Post the acquisition of Barita in 2018 it produced what was then a record profit of US $2M. A year after the acquisition it rose to US $13 M and subsequent it rose to over US $17 M. Year to date for 9 months net profits gone up to US25 M. Earnings per share for 9 month this financial year is $2.38 so almost 4 times what it was when Barita was taken over and Barita is more than 5 times as profitable compared to pre acquisition.
“There are two things that generally drive returns in the stock market, earnings growth which I have clearly just evidenced that Barita’s earning have been growing significantly and future expectations for growth which is generally expressed in the multiple that investors are prepared to pay for the stock.” Small-Ferguson said.
He pointed out that post Cornerstone’s acquisition it has raised significant capital, and brought in human capital in terms of hiring the best talent to grow the business. Barita has also focused heavily on building the requisite partnerships to be successful. It has o embarked on an acquisition strategy to drive diversification.Part of the strategy also included raising the brand profile of Barita.
Small Ferguson told BG; “All of that sentiment has naturally contributed to the rise in our share price, we have moved from a shareholding that was just over 1000 shareholders and our last public offering of September this year attracted 3000 individual shareholders. So our shareholding has also widened in terms of the different classes of shareholders.”
Asked if Cornerstone was not essentially borrowing money and investing in Barita, bumping up the profits and paying itself back huge dividends? Barita came back to BG with the following, “Dividends Paid 2018-2021: In the ~3 years post the acquisition of Barita by Cornerstone Barita has declared and paid ~J$7.2 billion in dividends against ~J$8.5 billion in Net Profits (with Q4 2021 profits not yet being included) which is a ~85% Dividend Payout Ratio. Over the same period, Barita has raised J$34.5 billion in equity capital, 4.8X the dividends paid out over the period.
Return on Cornerstone’s investment in Barita to Date: Cornerstone Financial Holdings Limited has invested over US$170 million in Barita post its acquisition of the company in August 2018, demonstrating its firm and unwavering commitment to the growth of Barita Investments Limited. The shareholders of Cornerstone coupled with regional and local commercial and investment banking partners have since inception supported the growth of the business and by extension funded Cornerstone with over US$203 million. This is comprised of:US$97 million in equity funding by the shareholders of Cornerstone;
US$106 million in debt funding by the bankers and other investors of Cornerstone; and the shareholders have funded their investment in Barita from personal wealth accumulated from their respective businesses, the operations of which would have long pre-dated Cornerstone’s establishment.
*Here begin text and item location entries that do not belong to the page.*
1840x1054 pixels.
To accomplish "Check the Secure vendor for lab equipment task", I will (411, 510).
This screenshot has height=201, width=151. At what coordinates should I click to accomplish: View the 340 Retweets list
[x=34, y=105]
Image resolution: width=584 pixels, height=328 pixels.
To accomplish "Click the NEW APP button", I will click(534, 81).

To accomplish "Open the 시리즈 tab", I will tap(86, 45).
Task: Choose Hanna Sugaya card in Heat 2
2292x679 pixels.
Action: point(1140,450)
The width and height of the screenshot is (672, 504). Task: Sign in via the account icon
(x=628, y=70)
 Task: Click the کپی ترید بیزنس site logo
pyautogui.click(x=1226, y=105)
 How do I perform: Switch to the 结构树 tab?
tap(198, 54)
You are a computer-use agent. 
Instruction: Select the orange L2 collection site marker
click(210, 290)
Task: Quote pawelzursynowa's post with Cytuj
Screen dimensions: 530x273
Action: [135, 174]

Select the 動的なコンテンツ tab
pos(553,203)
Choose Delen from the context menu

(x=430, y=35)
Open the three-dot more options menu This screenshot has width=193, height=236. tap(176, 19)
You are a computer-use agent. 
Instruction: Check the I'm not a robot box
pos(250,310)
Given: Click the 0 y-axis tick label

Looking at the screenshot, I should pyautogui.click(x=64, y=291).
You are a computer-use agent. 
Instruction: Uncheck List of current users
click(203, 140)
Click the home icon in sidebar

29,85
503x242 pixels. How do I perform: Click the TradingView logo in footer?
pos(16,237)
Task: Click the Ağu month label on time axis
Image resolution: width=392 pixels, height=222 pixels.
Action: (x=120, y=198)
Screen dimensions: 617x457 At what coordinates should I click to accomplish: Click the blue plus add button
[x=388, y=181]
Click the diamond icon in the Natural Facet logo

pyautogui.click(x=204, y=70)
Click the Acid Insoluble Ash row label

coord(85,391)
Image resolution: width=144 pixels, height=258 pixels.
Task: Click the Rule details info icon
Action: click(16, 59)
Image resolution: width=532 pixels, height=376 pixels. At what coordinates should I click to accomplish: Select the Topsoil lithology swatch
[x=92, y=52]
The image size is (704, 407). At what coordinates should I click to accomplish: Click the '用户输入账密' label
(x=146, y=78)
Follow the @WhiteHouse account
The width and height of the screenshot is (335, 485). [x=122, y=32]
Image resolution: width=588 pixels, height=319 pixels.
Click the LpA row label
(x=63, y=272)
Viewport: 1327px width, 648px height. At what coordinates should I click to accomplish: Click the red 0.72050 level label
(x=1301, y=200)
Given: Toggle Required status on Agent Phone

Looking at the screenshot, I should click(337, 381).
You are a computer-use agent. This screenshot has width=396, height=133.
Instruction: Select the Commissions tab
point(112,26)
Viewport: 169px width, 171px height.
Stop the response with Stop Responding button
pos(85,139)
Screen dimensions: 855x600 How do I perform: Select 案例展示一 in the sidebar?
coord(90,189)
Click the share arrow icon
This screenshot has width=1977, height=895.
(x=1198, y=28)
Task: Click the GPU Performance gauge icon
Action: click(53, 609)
The foregoing has been supplemented by capital raises successfully completed at the Cornerstone shareholder level. Over the 3 years to date, Cornerstone has made a return of 3.4X on its investment in Barita (from a capital gain perspective) and not the 20 times quoted publicly.”
Small-Ferguson was asked about sale of the Proven shares which was then repurchased in block 13 minutes later that looked like an attempt to manipulate the market. He insisted that while they do not comment specifically on trades it is possible that someone may have moved their shares from one account to another which is perfectly legitimate and normal.
Neither Small-Ferguson nor Chambers were prepared to speak on the loan Cornerstone got from First Citizens except to say they have dealing with major banks in the USA and Canada and not just First Citizens.
They also talked about the need in their view to create wealth in the region for the people of the Caribbean and they are about value generation including looking for opportunities to get into the T&T market.
For them the relationship with First Citizens is only going to get stronger and deeper.